I'm scared. And without him telling me, I know he is too. But I would never want to see him unhappy, not now, not ever. It has been 4 days since I was admitted in the hospital, the results were out, and they are putting it on our decision if I'd like to stay or not. It is silent, there is no sound coming from the other side of the walls. Just the two of us is in my hospital room in great need of humor to lessen the tension we are muddled in.

"Bite into the bright side Natsume, a brain tumor means I have a brain. With this, I actually think this is the right time you tell me 'well done Mikan, you had proven me you have a brain.'" I said trying my very best mimicking Natsume's voice, I stared at him while I am faking my smiles and analyzing him, I was not hoping he would buy it, I just wanted him to at least know I am coping with this. Knowing I have cancer, I can move on with, but this look he is having, I cannot.

Desperately, I continued, "Because right now, I'm pretty sure I have a brain. Though the doctor didn't tell us how big or small it is I'm hell sure there is brain in my head." I was half laughing when I told him that, but I know he can read right through me, I am his open book anyway.

He didn't laugh nor smiled; he just moved beside me on the bed and placed his head on my shoulder. His hair slightly tickling my neck as he snugged closer. And in this moment, there was heaven, right in the middle of hell.

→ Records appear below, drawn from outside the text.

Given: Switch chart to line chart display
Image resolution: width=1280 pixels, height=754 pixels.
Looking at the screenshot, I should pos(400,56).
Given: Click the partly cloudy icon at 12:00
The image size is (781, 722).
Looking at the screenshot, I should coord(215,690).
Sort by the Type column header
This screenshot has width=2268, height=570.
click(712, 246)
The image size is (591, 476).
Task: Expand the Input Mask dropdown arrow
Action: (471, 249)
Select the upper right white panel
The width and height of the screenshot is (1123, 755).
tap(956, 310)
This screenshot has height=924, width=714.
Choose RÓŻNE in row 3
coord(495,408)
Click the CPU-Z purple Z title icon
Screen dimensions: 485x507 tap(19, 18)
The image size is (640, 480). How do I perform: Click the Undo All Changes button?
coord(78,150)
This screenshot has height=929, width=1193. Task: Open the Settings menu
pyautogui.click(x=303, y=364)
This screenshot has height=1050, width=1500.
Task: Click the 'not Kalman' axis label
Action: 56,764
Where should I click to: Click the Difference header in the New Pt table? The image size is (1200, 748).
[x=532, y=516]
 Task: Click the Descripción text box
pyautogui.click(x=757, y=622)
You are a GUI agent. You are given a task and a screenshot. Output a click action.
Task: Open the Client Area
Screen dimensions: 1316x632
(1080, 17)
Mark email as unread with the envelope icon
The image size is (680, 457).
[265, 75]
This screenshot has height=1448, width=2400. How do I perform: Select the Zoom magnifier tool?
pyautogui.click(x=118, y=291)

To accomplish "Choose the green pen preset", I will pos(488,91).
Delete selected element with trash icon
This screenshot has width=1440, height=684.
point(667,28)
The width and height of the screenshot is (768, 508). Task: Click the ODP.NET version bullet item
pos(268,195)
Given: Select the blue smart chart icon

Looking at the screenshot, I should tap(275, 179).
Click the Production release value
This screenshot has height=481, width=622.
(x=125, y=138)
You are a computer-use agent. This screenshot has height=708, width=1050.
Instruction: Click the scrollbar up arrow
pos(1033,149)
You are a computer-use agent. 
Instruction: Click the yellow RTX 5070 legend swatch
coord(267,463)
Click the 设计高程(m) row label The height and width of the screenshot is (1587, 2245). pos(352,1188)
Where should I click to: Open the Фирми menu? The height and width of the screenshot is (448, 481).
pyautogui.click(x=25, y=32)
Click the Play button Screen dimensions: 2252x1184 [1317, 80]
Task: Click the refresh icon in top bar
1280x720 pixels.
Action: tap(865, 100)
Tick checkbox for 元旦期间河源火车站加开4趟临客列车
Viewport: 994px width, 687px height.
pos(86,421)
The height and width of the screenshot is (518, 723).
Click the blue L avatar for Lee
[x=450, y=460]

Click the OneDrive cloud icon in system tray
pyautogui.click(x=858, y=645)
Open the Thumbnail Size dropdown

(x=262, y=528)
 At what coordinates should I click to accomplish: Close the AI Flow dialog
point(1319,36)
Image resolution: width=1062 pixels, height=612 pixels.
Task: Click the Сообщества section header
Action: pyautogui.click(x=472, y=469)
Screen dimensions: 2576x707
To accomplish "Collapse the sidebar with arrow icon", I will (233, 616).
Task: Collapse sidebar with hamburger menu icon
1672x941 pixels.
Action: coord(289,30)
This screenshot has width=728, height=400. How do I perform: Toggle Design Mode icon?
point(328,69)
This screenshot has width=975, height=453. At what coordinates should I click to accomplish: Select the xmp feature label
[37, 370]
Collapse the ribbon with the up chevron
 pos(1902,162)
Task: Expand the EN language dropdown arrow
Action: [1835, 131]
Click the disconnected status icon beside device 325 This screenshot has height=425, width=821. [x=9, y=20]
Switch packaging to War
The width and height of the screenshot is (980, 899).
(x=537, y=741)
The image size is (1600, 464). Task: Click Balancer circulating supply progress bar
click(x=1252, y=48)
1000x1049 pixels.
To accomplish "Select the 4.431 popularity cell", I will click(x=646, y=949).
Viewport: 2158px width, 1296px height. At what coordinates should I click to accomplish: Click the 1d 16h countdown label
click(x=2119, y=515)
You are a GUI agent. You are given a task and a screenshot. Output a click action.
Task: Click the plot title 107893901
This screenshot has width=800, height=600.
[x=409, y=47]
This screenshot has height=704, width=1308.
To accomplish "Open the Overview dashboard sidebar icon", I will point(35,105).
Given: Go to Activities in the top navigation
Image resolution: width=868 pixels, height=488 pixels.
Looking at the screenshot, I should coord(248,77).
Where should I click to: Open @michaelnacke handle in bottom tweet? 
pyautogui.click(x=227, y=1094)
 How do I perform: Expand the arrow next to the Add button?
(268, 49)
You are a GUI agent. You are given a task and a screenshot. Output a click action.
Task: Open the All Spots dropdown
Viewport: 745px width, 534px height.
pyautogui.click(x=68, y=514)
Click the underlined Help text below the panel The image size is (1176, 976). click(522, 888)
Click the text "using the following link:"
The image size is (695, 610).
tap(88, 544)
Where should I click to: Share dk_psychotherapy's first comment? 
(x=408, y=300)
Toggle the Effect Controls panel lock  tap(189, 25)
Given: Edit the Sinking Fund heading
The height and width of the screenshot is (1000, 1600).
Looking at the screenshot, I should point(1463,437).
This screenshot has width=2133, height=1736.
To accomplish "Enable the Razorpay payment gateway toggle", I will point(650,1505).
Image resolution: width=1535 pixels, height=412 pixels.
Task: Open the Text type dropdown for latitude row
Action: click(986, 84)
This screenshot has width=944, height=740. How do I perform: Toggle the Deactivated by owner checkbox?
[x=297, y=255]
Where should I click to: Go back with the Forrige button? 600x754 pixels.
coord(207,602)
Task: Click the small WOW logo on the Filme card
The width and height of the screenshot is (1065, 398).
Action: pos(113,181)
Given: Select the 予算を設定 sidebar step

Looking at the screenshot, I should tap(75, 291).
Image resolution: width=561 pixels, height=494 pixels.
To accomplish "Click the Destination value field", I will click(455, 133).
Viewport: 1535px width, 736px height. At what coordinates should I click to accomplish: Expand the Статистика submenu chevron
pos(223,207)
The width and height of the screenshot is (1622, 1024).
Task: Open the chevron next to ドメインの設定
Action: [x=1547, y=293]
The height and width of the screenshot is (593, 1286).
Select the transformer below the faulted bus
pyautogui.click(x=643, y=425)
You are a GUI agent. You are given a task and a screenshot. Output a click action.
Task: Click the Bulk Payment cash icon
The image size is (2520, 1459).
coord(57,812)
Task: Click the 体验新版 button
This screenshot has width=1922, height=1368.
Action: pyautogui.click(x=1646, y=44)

I started to cry. He is broken, and I'm the one breaking him apart. I do not realize I had started sobbing, once, twice? I did not count, I just wrap my arms around him in silence as tears falls down my face.

"I never prayed-" That I knew of since we were younger. He do not believe in a higher power. "only once, Mikan. Only when I was 8, the first day when I first saw you walk pass house through our window. I prayed I that would have you." I gave him a puzzled look though I knew exactly what he meant. He loved me since day one, and it's enough for me to know how much Natsume Hyuuga loves me.